Arrow Aims to Defrag Big In-Memory Analytics
You probably haven’t heard of Apache Arrow yet. But judging by the people behind this in-memory columnar technology and the speed at which it just became a top-level project at the Apache Software Foundation, you’re gonig to be hearing a lot more about it in the future.
Apache Arrow is a set of technologies that its backers say will not only accelerate analytical workloads on big data systems by a factor of 10x to 100x, but also provide a de facto standard that allows multiple analytic engines—Drill, Impala, and Spark for starters–to access that data without reformatting.
“You can think of it a high-performance accelerator, or kernel, in each of these systems,” explains Jacques Nadeau, the Dremio CTO who spearheaded the development of Apache Drill while at MapR Technologies and is the VP of Arrow. “Arrow is not something that’s replacing these systems. Rather it’s working to accelerate these systems.”
The problem that Arrow ostensibly solves is one that’s bedeviled big data developers for some time: excessive CPU cycles spent reading data from disk into memory and then formatting it for analysis.
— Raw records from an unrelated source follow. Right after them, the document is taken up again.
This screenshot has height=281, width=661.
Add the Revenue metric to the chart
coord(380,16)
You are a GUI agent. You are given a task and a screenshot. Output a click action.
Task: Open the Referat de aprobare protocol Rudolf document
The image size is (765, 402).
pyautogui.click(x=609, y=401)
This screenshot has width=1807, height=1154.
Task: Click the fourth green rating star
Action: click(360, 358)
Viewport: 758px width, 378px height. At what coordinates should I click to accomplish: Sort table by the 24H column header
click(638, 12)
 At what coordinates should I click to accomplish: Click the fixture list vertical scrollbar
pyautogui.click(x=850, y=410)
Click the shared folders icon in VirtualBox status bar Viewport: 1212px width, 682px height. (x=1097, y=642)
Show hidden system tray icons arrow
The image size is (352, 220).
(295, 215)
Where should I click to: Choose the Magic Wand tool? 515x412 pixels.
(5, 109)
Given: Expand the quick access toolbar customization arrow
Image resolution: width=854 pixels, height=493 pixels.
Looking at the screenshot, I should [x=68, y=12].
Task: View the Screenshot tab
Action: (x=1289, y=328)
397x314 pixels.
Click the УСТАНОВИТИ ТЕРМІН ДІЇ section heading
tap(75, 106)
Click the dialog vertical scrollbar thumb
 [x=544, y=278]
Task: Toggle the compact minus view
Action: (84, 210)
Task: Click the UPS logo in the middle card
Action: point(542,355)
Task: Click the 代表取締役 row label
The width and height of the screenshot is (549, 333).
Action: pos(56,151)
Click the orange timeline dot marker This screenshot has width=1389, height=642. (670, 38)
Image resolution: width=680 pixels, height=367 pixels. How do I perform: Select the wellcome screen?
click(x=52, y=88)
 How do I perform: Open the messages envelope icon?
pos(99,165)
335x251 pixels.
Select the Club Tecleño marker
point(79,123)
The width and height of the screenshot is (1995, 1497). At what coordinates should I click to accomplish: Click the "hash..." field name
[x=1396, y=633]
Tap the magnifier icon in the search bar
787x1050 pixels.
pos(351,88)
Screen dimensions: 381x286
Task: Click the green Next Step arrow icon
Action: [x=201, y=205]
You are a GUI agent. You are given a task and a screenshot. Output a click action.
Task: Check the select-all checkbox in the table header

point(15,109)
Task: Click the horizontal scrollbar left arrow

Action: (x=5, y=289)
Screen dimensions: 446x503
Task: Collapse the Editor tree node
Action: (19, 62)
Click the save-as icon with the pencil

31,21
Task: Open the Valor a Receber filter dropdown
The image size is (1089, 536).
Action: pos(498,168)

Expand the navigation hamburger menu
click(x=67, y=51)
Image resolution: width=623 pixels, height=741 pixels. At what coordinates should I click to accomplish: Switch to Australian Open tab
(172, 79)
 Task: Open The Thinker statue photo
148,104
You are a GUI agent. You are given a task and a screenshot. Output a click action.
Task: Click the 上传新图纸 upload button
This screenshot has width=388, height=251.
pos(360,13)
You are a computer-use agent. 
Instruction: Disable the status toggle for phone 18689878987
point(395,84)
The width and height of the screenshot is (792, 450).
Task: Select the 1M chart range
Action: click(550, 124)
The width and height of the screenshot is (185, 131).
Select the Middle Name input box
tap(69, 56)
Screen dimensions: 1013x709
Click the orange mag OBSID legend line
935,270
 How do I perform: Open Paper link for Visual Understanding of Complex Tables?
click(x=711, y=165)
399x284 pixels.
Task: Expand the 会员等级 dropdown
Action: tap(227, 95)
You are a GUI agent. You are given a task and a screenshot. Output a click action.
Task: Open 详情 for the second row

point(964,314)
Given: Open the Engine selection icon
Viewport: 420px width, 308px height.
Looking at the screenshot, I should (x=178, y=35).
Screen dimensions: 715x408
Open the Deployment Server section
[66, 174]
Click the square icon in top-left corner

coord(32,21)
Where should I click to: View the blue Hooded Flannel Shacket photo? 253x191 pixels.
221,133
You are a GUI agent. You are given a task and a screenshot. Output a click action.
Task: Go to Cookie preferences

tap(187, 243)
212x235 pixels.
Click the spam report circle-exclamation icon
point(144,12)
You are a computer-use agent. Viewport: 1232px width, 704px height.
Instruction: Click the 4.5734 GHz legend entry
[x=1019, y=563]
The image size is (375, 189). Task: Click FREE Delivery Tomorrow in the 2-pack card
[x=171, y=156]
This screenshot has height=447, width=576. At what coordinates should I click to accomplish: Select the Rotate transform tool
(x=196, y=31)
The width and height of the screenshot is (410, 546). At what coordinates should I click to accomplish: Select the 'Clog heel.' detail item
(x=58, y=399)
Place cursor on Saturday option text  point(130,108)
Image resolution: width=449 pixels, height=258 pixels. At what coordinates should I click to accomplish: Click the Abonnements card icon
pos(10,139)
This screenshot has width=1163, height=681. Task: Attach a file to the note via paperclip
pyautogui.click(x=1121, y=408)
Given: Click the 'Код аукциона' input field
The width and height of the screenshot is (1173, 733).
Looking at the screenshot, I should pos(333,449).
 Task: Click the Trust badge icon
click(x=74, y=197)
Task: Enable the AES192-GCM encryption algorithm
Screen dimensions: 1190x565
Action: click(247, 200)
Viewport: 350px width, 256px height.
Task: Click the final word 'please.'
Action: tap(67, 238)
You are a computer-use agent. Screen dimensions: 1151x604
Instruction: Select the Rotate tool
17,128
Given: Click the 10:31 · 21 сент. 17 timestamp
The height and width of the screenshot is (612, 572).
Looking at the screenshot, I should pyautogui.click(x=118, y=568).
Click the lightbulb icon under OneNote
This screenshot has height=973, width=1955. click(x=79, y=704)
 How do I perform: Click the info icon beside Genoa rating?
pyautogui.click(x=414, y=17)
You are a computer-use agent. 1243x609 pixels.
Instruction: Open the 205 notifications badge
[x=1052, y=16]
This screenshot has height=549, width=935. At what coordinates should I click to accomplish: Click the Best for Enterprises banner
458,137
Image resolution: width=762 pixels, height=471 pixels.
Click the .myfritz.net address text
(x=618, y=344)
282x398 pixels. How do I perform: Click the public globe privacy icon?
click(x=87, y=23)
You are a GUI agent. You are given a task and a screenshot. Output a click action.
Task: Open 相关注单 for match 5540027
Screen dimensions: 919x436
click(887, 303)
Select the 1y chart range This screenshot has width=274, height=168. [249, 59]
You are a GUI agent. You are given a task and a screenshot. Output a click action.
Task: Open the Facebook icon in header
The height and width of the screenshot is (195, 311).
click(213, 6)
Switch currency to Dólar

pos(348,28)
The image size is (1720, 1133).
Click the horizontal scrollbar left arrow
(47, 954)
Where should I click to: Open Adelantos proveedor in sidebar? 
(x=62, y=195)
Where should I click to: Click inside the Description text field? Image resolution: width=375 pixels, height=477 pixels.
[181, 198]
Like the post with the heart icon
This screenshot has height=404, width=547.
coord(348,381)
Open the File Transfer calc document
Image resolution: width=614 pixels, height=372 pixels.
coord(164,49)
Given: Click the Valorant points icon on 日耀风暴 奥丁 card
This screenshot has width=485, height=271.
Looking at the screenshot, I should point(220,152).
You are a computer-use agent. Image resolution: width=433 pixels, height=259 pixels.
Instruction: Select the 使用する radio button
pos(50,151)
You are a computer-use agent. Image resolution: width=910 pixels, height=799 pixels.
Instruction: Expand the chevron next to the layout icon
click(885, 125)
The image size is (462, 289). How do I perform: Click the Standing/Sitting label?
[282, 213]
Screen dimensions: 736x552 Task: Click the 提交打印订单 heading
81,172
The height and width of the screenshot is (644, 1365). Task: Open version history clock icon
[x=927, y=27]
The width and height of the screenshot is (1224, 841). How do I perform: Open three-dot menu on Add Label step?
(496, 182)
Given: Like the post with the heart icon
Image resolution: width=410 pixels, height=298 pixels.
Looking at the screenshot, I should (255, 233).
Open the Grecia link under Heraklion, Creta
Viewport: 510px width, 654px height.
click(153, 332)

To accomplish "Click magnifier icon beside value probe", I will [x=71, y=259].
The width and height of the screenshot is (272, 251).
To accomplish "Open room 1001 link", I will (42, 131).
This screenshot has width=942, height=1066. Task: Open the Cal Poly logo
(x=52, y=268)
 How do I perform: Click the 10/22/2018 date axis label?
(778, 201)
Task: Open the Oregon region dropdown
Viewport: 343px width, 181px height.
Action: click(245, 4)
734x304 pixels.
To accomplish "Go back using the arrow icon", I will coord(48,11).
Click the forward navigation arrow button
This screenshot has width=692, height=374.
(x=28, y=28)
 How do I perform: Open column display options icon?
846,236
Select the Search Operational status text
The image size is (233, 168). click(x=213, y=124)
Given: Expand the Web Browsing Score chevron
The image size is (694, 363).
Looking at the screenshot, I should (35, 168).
Current systems waste upwards of 80 percent of available CPU power serializing and de-deserializing data into the proper in-memory format, according to Nadeau.
Developers for many big data projects have spent a lot of time trying to speed up this particular function, but it’s difficult and even the smartest big data architectures have solved just portions of the problem. “We started talking to different people in different open source big data projects, and recognized there was a common need,” Nadeau tells Datanami. “The common need was each system, independent of everything else, needs to go faster. So the core strength of Arrow is performance and efficiency of the CPU use.”
By defining a single way that in-memory columnar analytical workload should be processed, and by taking advantage of the single instruction, multiple data (SIMD) instruction sets of modern CPUs, Arrow is able to dramatically speed up in-memory columnar processing by 10x to 100x, even upon complex canonical data structures, such as JSON, says Julien Le Dem, Dremio architect and the creator and vice president of Apache Parquet.
“Because we have a columnar representation and we put all those values together, it becomes possible to do extremely fast processing,” Le Dem says. “The key importance here is to all agree on how we want to do it so we can define it to be highly performant and columnar and be interoperable.”
Arrow is all about performance, Nadeau says, both inside of singular big data systems, but also among multiple engines trying to access the same data. That’s how the typical Hadoop cluster is used—or at least should be used if we’re to follow the dream of pooling all our data in lakes and then accessing them with the engines of our choice.
“Once Drill adopts Arrow as an in-memory representation, then Kudu and Drill can share that data without any serialization or de-serialization costs,” he says. “And one additional thing that’s very exciting about this,” he adds,” is not only can you avoid serialization and de-serialization, if you’re co-located on the same node, you can actually use shared memory and not copy the data at all. That means that you not only reduce your cost to zero, but it also means that you reduce the memory footprint of your workload because you don’t have to hold data in two places at the same time.”
Apache Arrow is not something that individual users or developers will go out and download or buy. Rather, it’s something that the developers of other big data projects will implement into their code when it comes to processing in-memory columnar workloads. In this manner, Arrow will trickle down into the hands of big data users. That’s why it’s so important to get buy-in from the leaders of other big data projects, and that’s just what Arrow has.
Arrow currently has the backing of 17 PMC members, what Nadeau calls a “who’s who” of big data projects at the Apache Software Foundation. The list includes Cloudera‘s Todd Lipcon, the inventor of Kudu; Cloudera’s Marcel Kornacker, the inventor of Impala; Cloudera’s Michael Stack, the founding VP of HBase, Ted Dunning, the VP of Apache Incubator and the chief application architect at MapR; P. Taylor Goetz, a Hortonworks engineer and the VP of Apache Storm; and Reynold Xin, a Databricks co-founder and a driving force behind Apache Spark.
“You have a number of people who are very involved in these things, and that’s really why it’s becoming a top-level Apache project directly,” Nadeau says. “It’s an exciting group of people getting together.”
Apache Arrow is coming out of stealth mode today with commitments from the leaders of Drill, Ibis, Impala, Kudu, Parquet, and Spark to implement Arrow into those projects by the end of the year. Once word gets out about Arrow, Nadeau expects it to be embedded into other engines and storage repositories, such as Apache Hive and Avro. Work is currently underway to support Arrow with C, C++, Java, and Python, with extensions for R and JavaSript also expected by the end of the year.
The way Nadeau sees it, Apache Arrow solves a big problem preventing big data users from getting full use of their data. And by making it open source, it will help a lot of people. “There’s been fragmentation in the big data ecosystem,” he says. “What’s exciting here is we’re able to bring these people together to focus on a shared goal so we can reduce fragmentation.”